Exercise aim: Would you please output, word for word, the span of the listing below that opens on the line containing "Click the zoom-in" and closes on the line containing "Select the 无此号码"? Include both ends and nothing more.

BEGIN

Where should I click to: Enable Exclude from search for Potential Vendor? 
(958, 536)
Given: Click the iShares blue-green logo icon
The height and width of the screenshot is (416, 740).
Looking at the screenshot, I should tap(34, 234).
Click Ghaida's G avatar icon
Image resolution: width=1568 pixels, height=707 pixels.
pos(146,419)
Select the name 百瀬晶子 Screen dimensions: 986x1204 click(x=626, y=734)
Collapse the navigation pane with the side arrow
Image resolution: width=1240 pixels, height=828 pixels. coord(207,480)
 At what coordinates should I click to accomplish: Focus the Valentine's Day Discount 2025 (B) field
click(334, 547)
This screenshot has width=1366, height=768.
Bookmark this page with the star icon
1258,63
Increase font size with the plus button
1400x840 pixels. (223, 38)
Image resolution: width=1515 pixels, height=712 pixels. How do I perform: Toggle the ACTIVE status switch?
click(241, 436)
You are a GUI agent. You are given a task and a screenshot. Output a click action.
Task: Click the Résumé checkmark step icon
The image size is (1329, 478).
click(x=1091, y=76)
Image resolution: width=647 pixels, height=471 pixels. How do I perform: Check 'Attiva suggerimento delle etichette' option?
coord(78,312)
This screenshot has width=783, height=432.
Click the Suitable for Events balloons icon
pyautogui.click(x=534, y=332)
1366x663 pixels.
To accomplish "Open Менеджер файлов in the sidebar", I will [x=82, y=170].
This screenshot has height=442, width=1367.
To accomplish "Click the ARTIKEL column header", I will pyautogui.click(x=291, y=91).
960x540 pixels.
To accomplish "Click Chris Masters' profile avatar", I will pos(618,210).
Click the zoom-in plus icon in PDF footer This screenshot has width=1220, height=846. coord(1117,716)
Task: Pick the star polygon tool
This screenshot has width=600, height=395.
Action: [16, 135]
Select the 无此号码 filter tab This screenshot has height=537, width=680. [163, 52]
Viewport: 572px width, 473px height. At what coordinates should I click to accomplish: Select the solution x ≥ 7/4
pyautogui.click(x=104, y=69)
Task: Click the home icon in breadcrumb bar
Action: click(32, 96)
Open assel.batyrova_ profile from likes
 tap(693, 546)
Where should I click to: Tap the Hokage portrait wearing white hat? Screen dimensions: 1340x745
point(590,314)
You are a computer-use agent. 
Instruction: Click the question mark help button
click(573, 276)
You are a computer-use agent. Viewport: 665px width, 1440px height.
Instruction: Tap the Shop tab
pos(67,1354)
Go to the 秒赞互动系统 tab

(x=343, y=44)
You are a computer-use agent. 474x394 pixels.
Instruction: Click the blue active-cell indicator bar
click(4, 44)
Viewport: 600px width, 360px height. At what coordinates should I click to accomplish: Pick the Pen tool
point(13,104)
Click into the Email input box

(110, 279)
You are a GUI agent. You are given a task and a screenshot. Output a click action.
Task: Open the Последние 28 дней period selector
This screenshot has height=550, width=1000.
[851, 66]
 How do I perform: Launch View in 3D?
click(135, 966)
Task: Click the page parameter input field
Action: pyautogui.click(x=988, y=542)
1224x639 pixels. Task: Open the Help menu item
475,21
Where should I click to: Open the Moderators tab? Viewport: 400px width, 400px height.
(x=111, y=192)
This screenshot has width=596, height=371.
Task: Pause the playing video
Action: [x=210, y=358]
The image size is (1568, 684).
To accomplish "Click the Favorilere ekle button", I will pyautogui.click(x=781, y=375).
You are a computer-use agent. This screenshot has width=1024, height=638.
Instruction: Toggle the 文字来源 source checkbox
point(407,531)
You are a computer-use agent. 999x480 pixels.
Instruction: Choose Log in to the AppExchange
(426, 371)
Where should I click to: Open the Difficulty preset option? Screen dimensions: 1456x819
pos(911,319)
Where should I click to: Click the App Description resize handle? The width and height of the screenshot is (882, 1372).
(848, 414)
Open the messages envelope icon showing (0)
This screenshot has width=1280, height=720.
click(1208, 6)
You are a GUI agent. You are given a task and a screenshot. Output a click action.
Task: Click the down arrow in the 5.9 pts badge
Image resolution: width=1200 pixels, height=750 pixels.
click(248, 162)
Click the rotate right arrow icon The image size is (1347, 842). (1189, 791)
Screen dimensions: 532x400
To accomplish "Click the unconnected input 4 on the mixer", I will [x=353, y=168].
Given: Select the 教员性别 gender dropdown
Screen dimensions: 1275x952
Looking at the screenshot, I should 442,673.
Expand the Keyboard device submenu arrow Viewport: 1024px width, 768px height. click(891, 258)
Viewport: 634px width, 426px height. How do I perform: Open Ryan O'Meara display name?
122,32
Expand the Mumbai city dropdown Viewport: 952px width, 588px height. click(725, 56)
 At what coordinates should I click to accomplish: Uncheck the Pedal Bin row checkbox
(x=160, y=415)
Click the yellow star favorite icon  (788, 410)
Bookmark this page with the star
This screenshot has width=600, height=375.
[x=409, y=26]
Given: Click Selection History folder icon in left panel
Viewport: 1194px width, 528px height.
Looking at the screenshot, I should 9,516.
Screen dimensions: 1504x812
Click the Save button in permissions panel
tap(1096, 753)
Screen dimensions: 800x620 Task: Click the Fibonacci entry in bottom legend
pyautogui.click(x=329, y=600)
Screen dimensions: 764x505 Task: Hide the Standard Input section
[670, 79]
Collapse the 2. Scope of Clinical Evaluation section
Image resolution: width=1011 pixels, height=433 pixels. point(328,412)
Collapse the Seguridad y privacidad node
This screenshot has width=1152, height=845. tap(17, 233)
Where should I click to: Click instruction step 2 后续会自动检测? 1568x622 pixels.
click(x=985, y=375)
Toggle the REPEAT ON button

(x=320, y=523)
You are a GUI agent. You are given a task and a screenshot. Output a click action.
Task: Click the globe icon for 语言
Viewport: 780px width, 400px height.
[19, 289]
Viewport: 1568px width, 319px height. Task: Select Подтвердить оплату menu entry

END

Solved exercise:
Click the zoom-in plus icon in PDF footer This screenshot has width=1220, height=846. coord(1117,716)
Task: Pick the star polygon tool
This screenshot has width=600, height=395.
Action: [16, 135]
Select the 无此号码 filter tab This screenshot has height=537, width=680. [163, 52]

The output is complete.